Extract Block Start

3. Acquisitions, Goodwill, and Other Intangible Assets

 

2010 Acquisitions

 

In the first nine months of 2010, we completed six acquisitions, as follows:

 

Increased Ownership Interest in Morningstar Danmark A/S (Morningstar Denmark)

 

In July 2010, we acquired an additional 75% interest in Morningstar Denmark, increasing our ownership to 100% from 25%. Morningstar Denmark’s main offering is the investment information website for individual investors, Morningstar.dk, which provides fund and ETF data, portfolio tools, and market analysis.

 

The total estimated fair value of $20,665,000 includes $15,467,000 in cash paid to acquire the remaining 75% interest in Morningstar Denmark. The following table summarizes our preliminary allocation of the estimated fair values of the assets acquired and liabilities assumed at the date of acquisition:

 

 

 

($000)

 

Cash and cash equivalents

 

$

915

 

Accounts receivable and other current assets

 

771

 

Other non-current assets

 

65

 

Intangible assets

 

9,066

 

Goodwill

 

13,347

 

Deferred revenue

 

(496

)

Deferred tax liability

 

(2,307

)

Other current and non-current liabilities

 

(696

)

Total fair value of Morningstar Denmark

 

$

20,665

 

 

The preliminary fair value allocation includes $9,066,000 of acquired intangible assets, consisting primarily of customer-related assets and technology-based assets, including software and databases. We recognized a deferred tax liability of $2,307,000 mainly because the amortization expense related to certain intangible assets is not deductible for income tax purposes.

Extract Block End

**Problems to solve**:
1) Write down everything in the acquisitions note from "Increased Ownership Interest" down to "and market analysis.".
2) Continue the acquisitions note past its last sentence.
The lines after this have nothing to do with the acquisitions note.

Recorded data Block Start

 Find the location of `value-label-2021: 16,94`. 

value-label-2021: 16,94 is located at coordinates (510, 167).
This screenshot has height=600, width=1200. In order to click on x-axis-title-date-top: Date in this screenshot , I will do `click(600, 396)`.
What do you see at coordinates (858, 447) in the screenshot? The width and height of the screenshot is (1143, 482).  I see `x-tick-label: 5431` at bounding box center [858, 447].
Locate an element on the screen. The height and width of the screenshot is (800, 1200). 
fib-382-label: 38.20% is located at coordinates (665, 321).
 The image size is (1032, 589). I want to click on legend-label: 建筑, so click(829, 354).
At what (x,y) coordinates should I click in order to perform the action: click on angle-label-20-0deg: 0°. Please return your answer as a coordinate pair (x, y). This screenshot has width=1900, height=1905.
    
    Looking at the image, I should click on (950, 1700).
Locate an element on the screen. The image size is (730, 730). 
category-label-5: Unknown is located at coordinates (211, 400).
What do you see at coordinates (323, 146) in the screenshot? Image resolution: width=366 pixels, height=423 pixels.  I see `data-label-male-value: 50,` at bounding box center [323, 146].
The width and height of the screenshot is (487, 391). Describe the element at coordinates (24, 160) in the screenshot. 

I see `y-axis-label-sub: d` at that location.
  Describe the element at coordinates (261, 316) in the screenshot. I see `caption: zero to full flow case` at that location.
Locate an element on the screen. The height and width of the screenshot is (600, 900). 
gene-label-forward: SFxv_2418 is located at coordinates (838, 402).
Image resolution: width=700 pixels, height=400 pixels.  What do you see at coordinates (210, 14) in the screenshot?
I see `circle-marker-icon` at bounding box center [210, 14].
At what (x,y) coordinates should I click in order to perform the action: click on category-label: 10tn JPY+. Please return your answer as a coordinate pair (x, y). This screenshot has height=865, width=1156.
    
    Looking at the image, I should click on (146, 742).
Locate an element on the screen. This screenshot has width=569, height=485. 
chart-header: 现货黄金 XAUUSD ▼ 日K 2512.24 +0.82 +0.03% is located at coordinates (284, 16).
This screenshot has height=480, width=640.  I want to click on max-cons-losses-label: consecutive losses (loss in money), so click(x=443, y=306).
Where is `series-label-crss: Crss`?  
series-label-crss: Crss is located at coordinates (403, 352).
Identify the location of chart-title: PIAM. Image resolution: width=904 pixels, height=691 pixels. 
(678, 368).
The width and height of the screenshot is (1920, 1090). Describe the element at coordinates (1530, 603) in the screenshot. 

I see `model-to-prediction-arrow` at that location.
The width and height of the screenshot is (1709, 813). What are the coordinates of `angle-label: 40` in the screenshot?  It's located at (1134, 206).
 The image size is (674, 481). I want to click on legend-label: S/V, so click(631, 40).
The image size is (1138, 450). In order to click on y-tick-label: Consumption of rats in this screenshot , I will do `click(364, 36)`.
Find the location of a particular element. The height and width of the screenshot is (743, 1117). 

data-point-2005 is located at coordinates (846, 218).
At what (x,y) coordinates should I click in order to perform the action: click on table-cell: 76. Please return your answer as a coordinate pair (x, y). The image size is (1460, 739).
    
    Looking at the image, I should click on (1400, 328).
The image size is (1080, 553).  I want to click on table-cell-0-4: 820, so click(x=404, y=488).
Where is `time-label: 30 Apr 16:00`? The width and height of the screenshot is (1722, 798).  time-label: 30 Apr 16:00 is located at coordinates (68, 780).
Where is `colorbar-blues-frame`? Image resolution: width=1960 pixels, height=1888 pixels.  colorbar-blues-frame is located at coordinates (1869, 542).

Recorded data Block End

**Task-by-task answers**:
1)
Increased Ownership Interest in Morningstar Danmark A/S (Morningstar Denmark)

 

In July 2010, we acquired an additional 75% interest in Morningstar Denmark, increasing our ownership to 100% from 25%. Morningstar Denmark’s main offering is the investment information website for individual investors, Morningstar.dk, which provides fund and ETF data, portfolio tools, and market analysis.

2)
Goodwill of $13,347,000 represents the premium over the fair value of the net tangible and intangible assets acquired with this acquisition. We paid this premium for a number of reasons, including the opportunity to offer Morningstar’s full suite of products and services to investors in Denmark, and further leveraging Morningstar’s global reach, investment databases, and technology expertise.

 

Seeds Group (Seeds)

 

In July 2010, we acquired Seeds Group, a leading provider of investment consulting services and fund research in France. Through its subsidiary Seeds Finance, Seeds provides investment consulting services and specializes in asset liability management, manager selection, plan construction, risk, and portfolio management in alternative investments and active strategies. Its subsidiary, Multiratings.com, provides a fund research and investment education website for advisor groups and institutions. Terms were not disclosed. The acquisition did not have a significant effect on our Condensed Consolidated Financial Statements for the nine months ended September 30, 2010.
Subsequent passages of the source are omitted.